« C’est un sujet tabou, qui représente pourtant une source d’inquiétude majeure au sommet de l’Etat : la peur d’éventuelles poursuites judiciaires contre des membres du gouvernement suite à la gestion de la crise du coronavirus […] Le locataire de Matignon a notamment regretté, selon un participant à la réunion, que les oppositions, Les Républicains (LR) en tête, aient annoncé leur volonté de lancer plusieurs commissions d’enquêtes parlementaires. En parallèle, des médecins et des malades menacent le gouvernement d’éventuelles poursuites pénales.

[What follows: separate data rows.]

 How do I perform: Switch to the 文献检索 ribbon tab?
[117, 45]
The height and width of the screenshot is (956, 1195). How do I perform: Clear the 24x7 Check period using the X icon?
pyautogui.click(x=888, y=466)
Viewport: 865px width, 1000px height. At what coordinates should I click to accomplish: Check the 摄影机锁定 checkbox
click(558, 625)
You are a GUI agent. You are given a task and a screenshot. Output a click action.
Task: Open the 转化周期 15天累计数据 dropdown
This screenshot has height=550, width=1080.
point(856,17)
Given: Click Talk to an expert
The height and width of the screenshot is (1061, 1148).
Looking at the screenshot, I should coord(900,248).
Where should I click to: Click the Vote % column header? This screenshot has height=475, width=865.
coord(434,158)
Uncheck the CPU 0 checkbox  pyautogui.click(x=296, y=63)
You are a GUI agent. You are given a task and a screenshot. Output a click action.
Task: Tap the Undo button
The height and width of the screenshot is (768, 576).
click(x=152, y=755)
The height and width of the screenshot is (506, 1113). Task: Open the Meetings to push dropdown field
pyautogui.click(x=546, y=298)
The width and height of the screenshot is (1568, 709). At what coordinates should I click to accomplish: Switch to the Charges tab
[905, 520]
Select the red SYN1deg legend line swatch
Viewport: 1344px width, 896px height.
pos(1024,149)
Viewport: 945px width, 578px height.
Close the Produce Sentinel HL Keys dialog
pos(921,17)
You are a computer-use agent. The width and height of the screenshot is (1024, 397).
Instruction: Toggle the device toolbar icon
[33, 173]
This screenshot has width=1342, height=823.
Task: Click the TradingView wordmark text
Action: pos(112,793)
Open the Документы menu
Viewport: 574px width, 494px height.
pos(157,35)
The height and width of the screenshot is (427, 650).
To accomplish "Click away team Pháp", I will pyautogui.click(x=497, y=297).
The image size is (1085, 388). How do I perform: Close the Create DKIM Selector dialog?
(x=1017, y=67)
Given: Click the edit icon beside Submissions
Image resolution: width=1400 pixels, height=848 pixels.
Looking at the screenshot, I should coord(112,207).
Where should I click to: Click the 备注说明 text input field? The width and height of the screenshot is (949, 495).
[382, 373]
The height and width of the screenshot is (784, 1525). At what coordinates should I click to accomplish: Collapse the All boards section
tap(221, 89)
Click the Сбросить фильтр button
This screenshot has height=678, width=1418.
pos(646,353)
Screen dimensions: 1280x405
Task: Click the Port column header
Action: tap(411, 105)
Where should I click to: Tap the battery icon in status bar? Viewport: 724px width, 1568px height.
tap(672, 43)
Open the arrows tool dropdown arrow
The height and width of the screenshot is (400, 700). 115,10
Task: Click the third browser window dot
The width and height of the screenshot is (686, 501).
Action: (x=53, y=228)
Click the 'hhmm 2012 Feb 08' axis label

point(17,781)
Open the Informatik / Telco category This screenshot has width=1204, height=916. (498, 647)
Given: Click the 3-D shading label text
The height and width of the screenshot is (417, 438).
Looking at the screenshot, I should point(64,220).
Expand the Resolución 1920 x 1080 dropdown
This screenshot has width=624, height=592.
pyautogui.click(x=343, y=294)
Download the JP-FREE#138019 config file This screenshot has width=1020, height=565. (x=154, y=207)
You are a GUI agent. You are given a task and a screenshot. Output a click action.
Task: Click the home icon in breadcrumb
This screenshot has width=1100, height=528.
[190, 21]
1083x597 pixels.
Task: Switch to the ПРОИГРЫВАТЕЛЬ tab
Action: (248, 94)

Une véritable épée de Damoclès pour le pouvoir […] »
La responsabilité est pourtant la contrepartie naturelle du pouvoir politique. Nos dirigeants en ont perdu l’habitude et donnent le sentiment de ne plus la supporter. Il est normal, il est démocratique, il est inévitable que tous les responsables impliqués dans la crise du covid 19 aient à rendre des comptes à la société, sous une forme ou sous une autre. Art. 15. de la déclaration des droits de l’homme et du citoyen de 1789: « La Société a le droit de demander compte à tout Agent public de son administration. »
Les responsabilités sont de deux ordres. Sur le court terme, elles concernent les acteurs directs de la gestion de crise, les fautes ou les indécisions qui ont pu, le cas échéant, produire ou favoriser la tragédie. Sur le long terme, elle touche toute la chaîne de décisions depuis des années – et pas seulement l’équipe actuelle: par exemple affaiblissement des capacités hospitalières, disparition des masques de protection, incapacité à fournir les tests. Face à un drame d’une gravité inouïe, il est parfaitement naturel que les Français, à travers leurs représentants, exigent d’ores et déjà que toute la lumière soit faite et que des sanctions éventuelles en résultent, politiques autant que pénales, à la hauteur des fautes commises et de leurs conséquences, si elles sont avérées. L’exercice de la responsabilité n’attend pas: en démocratie, il est inséparable de l’action.
Les sondages paraissent plus contradictoires que jamais. Les uns évoquent une soudaine hausse de la popularité présidentielle et du Premier ministre: +14% et +13%. Les autres soulignent l’effondrement de la confiance dans l’action du gouvernement. La contradiction n’est pourtant qu’apparente. L’émotion populaire favorise mécaniquement un réflexe légitimiste autour de la figure du chef. Ce +14% paraît d’ailleurs étrangement modéré au regard de la tragédie en cours. Cependant, la raison collective joue en sens exactement inverse, au regard du chaos que les Français ont le sentiment d’avoir sous les yeux. La question de la responsabilité n’est pas un sujet secondaire ni accessoire. Elle est essentielle.